Collected data:

»»

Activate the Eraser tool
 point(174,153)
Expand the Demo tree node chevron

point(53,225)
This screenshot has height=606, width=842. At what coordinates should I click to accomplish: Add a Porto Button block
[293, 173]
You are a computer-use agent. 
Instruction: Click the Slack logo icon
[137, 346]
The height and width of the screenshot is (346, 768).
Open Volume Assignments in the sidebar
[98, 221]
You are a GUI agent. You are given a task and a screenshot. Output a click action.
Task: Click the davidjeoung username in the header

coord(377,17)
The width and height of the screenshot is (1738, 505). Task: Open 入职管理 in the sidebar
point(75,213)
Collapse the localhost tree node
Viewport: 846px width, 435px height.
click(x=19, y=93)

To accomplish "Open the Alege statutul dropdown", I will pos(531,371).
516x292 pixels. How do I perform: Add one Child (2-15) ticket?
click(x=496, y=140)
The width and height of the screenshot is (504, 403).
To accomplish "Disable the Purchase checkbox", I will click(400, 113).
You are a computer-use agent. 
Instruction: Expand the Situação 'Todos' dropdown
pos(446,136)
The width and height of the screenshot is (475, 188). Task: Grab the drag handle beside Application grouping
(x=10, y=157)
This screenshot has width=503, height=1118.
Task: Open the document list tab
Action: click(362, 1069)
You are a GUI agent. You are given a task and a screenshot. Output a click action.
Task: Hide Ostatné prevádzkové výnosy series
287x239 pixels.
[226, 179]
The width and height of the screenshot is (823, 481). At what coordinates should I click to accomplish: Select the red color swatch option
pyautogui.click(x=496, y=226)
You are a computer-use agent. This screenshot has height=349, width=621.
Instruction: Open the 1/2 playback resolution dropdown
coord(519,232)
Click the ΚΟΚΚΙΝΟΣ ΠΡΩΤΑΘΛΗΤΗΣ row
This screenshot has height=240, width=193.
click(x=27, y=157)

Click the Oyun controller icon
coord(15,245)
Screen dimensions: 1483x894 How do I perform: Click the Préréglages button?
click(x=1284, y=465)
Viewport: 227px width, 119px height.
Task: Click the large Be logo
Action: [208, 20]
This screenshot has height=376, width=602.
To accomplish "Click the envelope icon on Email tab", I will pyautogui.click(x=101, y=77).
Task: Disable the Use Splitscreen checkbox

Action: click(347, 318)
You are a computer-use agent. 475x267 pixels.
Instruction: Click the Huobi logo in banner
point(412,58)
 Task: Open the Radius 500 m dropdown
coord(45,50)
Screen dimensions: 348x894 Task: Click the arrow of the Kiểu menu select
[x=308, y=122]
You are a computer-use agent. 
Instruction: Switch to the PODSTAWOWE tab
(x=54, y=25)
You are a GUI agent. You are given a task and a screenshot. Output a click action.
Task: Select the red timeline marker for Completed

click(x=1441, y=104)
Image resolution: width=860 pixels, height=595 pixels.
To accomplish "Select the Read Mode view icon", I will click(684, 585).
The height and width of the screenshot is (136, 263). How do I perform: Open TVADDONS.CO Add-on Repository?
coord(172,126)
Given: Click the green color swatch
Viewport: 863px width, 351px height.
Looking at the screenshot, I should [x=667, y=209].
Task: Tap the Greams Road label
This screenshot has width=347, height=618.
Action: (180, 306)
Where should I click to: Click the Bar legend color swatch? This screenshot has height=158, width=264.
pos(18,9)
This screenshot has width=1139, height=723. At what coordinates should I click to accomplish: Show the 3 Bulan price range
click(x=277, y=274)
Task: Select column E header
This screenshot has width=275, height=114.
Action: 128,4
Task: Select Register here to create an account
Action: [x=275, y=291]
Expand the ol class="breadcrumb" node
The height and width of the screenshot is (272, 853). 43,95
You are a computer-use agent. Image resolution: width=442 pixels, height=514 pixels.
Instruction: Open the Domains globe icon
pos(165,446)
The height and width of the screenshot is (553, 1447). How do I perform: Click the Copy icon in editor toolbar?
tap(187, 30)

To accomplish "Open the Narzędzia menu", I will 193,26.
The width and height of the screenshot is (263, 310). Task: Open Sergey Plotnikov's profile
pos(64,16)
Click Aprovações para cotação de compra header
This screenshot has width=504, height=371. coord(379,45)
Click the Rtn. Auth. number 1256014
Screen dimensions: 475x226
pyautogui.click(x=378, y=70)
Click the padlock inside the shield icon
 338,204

««

Try it =
Restate every record verbatim.

Exercise solution =
Activate the Eraser tool
 point(174,153)
Expand the Demo tree node chevron

point(53,225)
This screenshot has height=606, width=842. At what coordinates should I click to accomplish: Add a Porto Button block
[293, 173]
You are a computer-use agent. 
Instruction: Click the Slack logo icon
[137, 346]
The height and width of the screenshot is (346, 768).
Open Volume Assignments in the sidebar
[98, 221]
You are a GUI agent. You are given a task and a screenshot. Output a click action.
Task: Click the davidjeoung username in the header

coord(377,17)
The width and height of the screenshot is (1738, 505). Task: Open 入职管理 in the sidebar
point(75,213)
Collapse the localhost tree node
Viewport: 846px width, 435px height.
click(x=19, y=93)

To accomplish "Open the Alege statutul dropdown", I will pos(531,371).
516x292 pixels. How do I perform: Add one Child (2-15) ticket?
click(x=496, y=140)
The width and height of the screenshot is (504, 403).
To accomplish "Disable the Purchase checkbox", I will click(400, 113).
You are a computer-use agent. 
Instruction: Expand the Situação 'Todos' dropdown
pos(446,136)
The width and height of the screenshot is (475, 188). Task: Grab the drag handle beside Application grouping
(x=10, y=157)
This screenshot has width=503, height=1118.
Task: Open the document list tab
Action: click(362, 1069)
You are a GUI agent. You are given a task and a screenshot. Output a click action.
Task: Hide Ostatné prevádzkové výnosy series
287x239 pixels.
[226, 179]
The width and height of the screenshot is (823, 481). At what coordinates should I click to accomplish: Select the red color swatch option
pyautogui.click(x=496, y=226)
You are a computer-use agent. This screenshot has height=349, width=621.
Instruction: Open the 1/2 playback resolution dropdown
coord(519,232)
Click the ΚΟΚΚΙΝΟΣ ΠΡΩΤΑΘΛΗΤΗΣ row
This screenshot has height=240, width=193.
click(x=27, y=157)

Click the Oyun controller icon
coord(15,245)
Screen dimensions: 1483x894 How do I perform: Click the Préréglages button?
click(x=1284, y=465)
Viewport: 227px width, 119px height.
Task: Click the large Be logo
Action: [208, 20]
This screenshot has height=376, width=602.
To accomplish "Click the envelope icon on Email tab", I will pyautogui.click(x=101, y=77).
Task: Disable the Use Splitscreen checkbox

Action: click(347, 318)
You are a computer-use agent. 475x267 pixels.
Instruction: Click the Huobi logo in banner
point(412,58)
 Task: Open the Radius 500 m dropdown
coord(45,50)
Screen dimensions: 348x894 Task: Click the arrow of the Kiểu menu select
[x=308, y=122]
You are a computer-use agent. 
Instruction: Switch to the PODSTAWOWE tab
(x=54, y=25)
You are a GUI agent. You are given a task and a screenshot. Output a click action.
Task: Select the red timeline marker for Completed

click(x=1441, y=104)
Image resolution: width=860 pixels, height=595 pixels.
To accomplish "Select the Read Mode view icon", I will click(684, 585).
The height and width of the screenshot is (136, 263). How do I perform: Open TVADDONS.CO Add-on Repository?
coord(172,126)
Given: Click the green color swatch
Viewport: 863px width, 351px height.
Looking at the screenshot, I should [x=667, y=209].
Task: Tap the Greams Road label
This screenshot has width=347, height=618.
Action: (180, 306)
Where should I click to: Click the Bar legend color swatch? This screenshot has height=158, width=264.
pos(18,9)
This screenshot has width=1139, height=723. At what coordinates should I click to accomplish: Show the 3 Bulan price range
click(x=277, y=274)
Task: Select column E header
This screenshot has width=275, height=114.
Action: 128,4
Task: Select Register here to create an account
Action: [x=275, y=291]
Expand the ol class="breadcrumb" node
The height and width of the screenshot is (272, 853). 43,95
You are a computer-use agent. Image resolution: width=442 pixels, height=514 pixels.
Instruction: Open the Domains globe icon
pos(165,446)
The height and width of the screenshot is (553, 1447). How do I perform: Click the Copy icon in editor toolbar?
tap(187, 30)

To accomplish "Open the Narzędzia menu", I will 193,26.
The width and height of the screenshot is (263, 310). Task: Open Sergey Plotnikov's profile
pos(64,16)
Click Aprovações para cotação de compra header
This screenshot has width=504, height=371. coord(379,45)
Click the Rtn. Auth. number 1256014
Screen dimensions: 475x226
pyautogui.click(x=378, y=70)
Click the padlock inside the shield icon
 338,204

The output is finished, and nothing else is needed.